▶ **Provided records**
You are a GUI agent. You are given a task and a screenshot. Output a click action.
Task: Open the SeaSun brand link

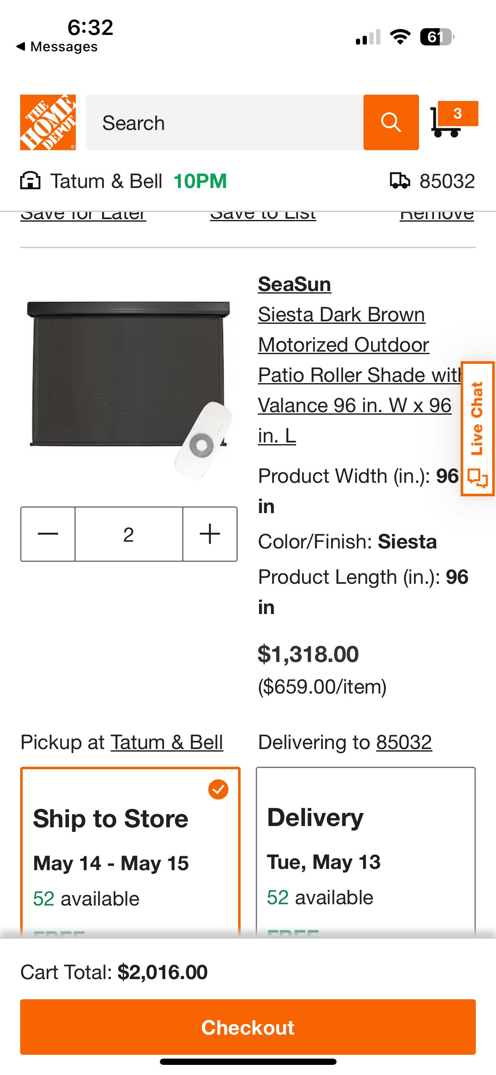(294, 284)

...

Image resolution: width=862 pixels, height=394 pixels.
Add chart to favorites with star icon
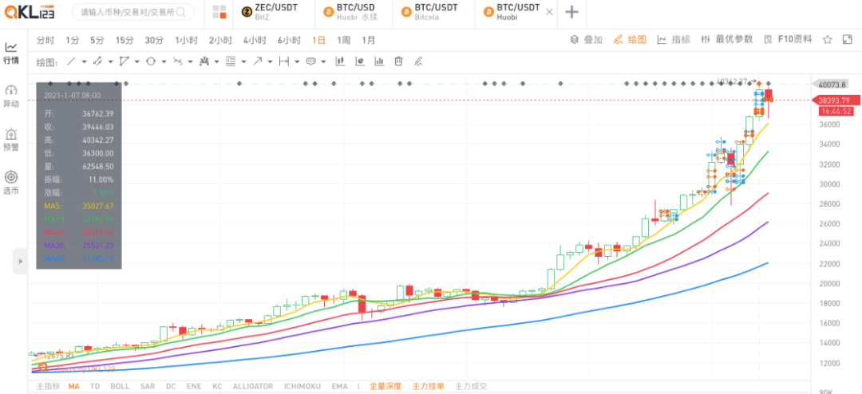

▶ **Exercise**
From the entries above, give again exactly the lines running from the line with "Image resolution: width=862" to the line with "Add chart to favorites with star icon"; include both of those lines.

▶ **Response area**
Image resolution: width=862 pixels, height=394 pixels.
Add chart to favorites with star icon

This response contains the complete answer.